(Exercise description) Give every entry below again, exactly as written, and skip the images.

(Records provided)
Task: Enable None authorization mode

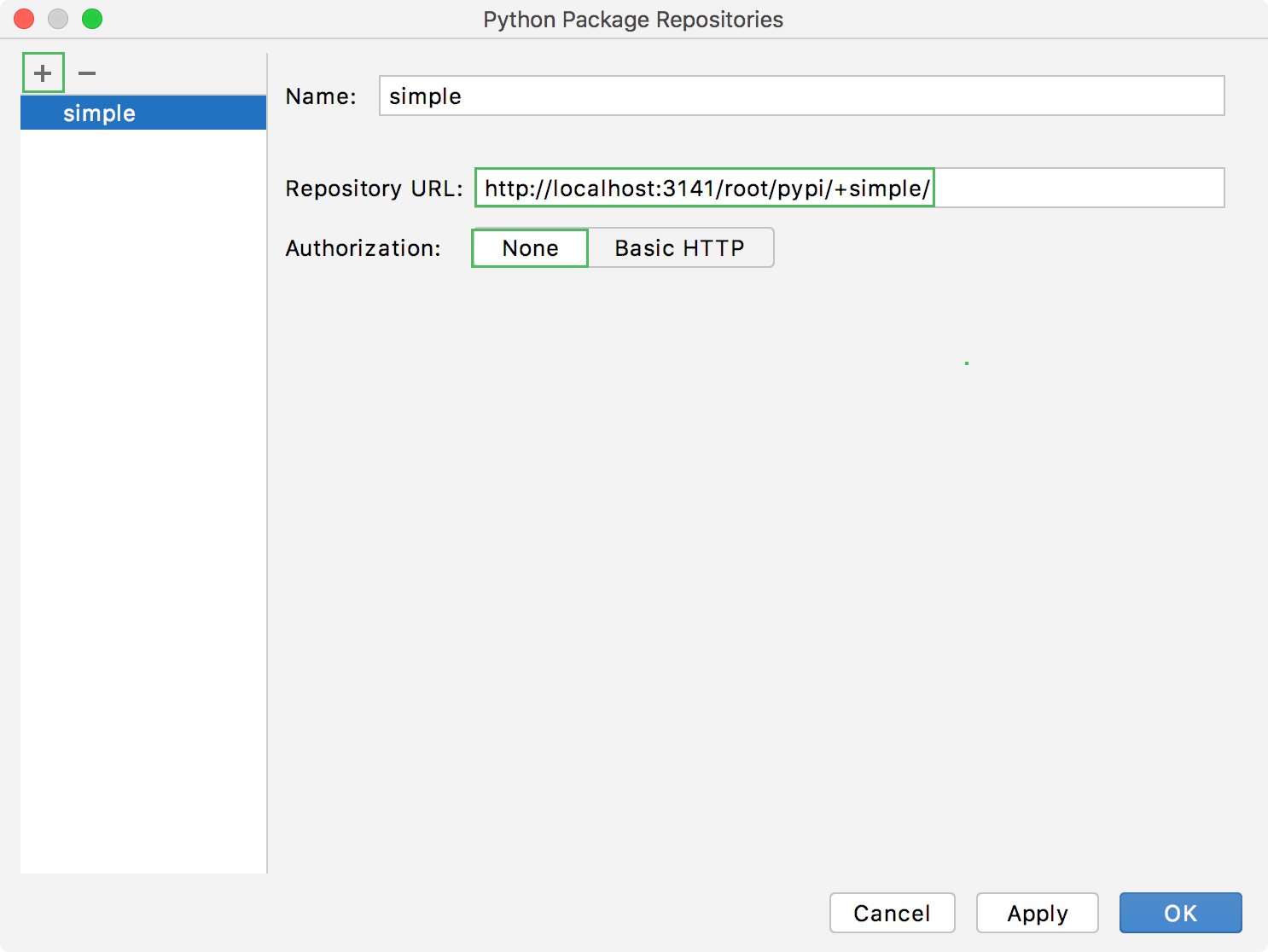Action: tap(528, 247)
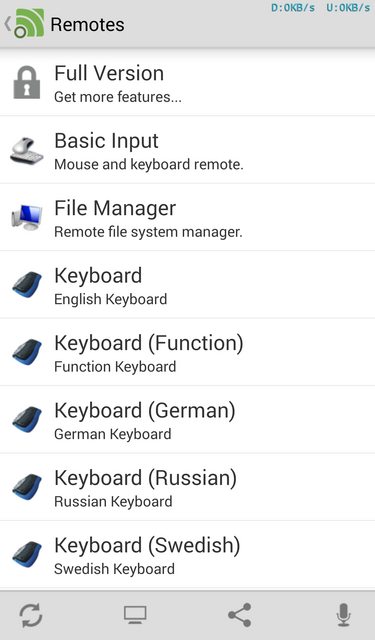This screenshot has width=375, height=640.
Task: Tap the share icon
Action: click(240, 615)
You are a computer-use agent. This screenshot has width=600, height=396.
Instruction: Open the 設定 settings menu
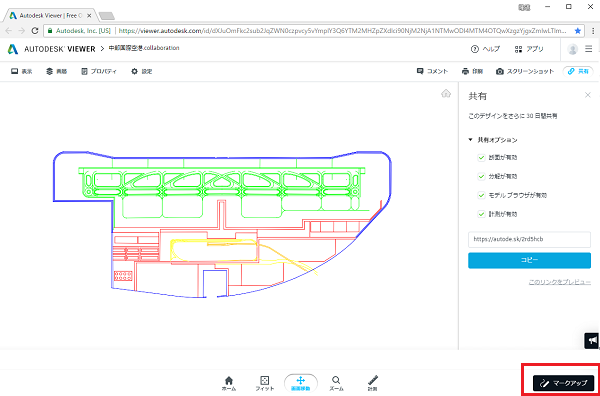[x=142, y=72]
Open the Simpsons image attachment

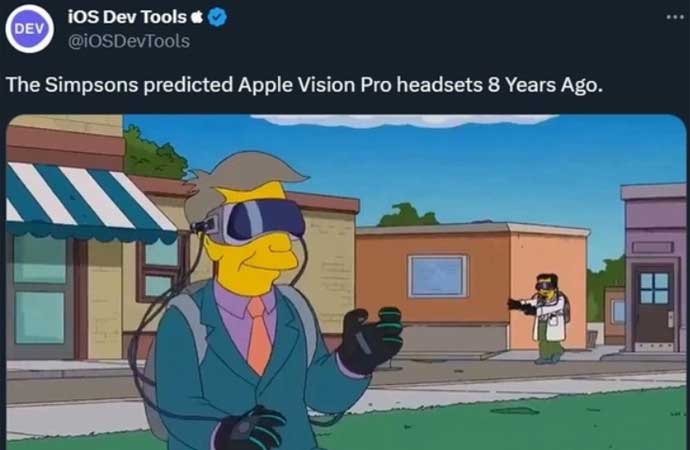click(346, 282)
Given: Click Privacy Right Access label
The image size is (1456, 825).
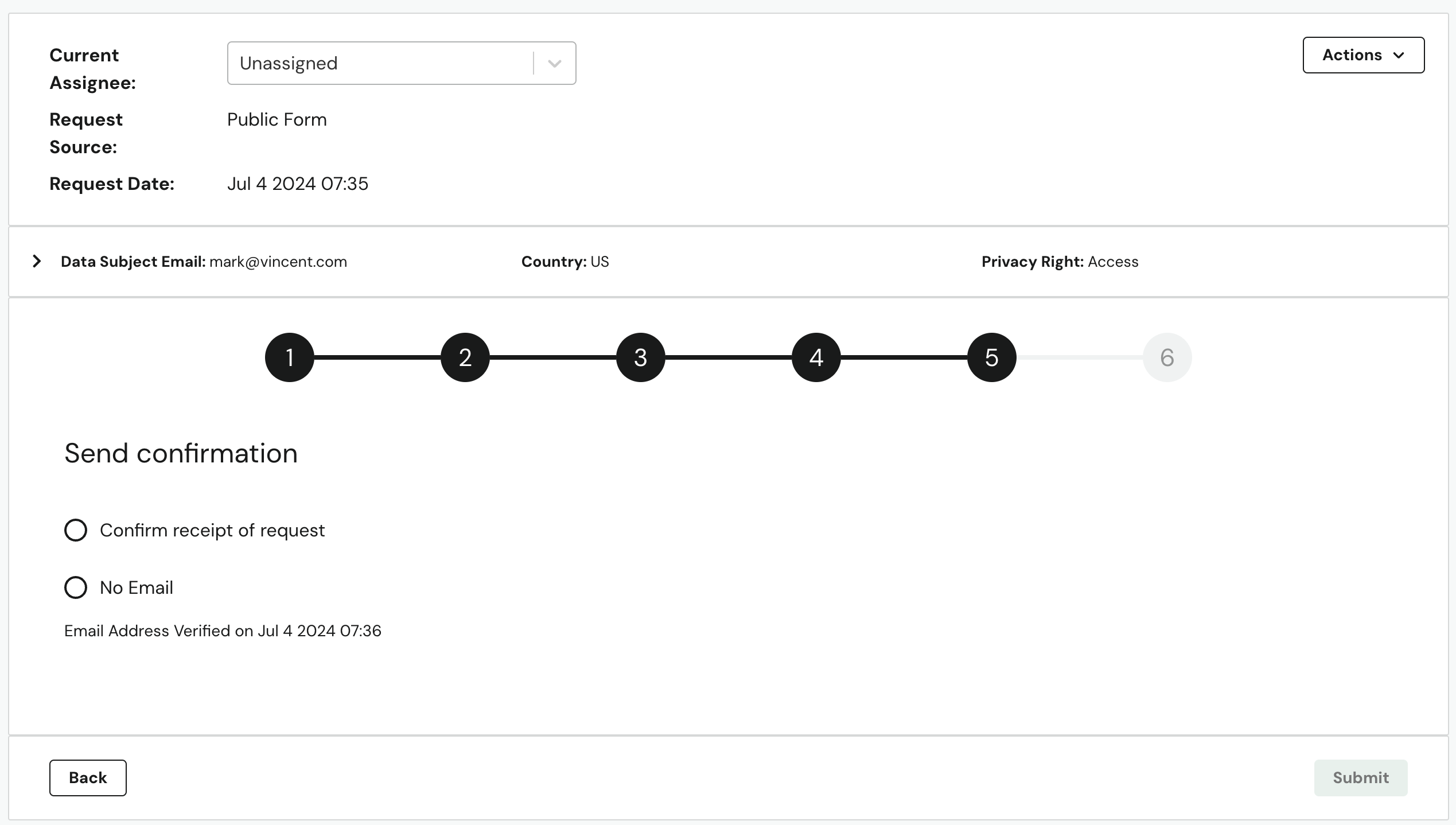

(Finished exercise)
Task: Enable None authorization mode

Action: tap(528, 247)
This screenshot has width=375, height=640.
Task: Tap the share icon
Action: click(240, 615)
You are a computer-use agent. This screenshot has width=600, height=396.
Instruction: Open the 設定 settings menu
[x=142, y=72]
Open the Simpsons image attachment

click(346, 282)
Given: Click Privacy Right Access label
The image size is (1456, 825).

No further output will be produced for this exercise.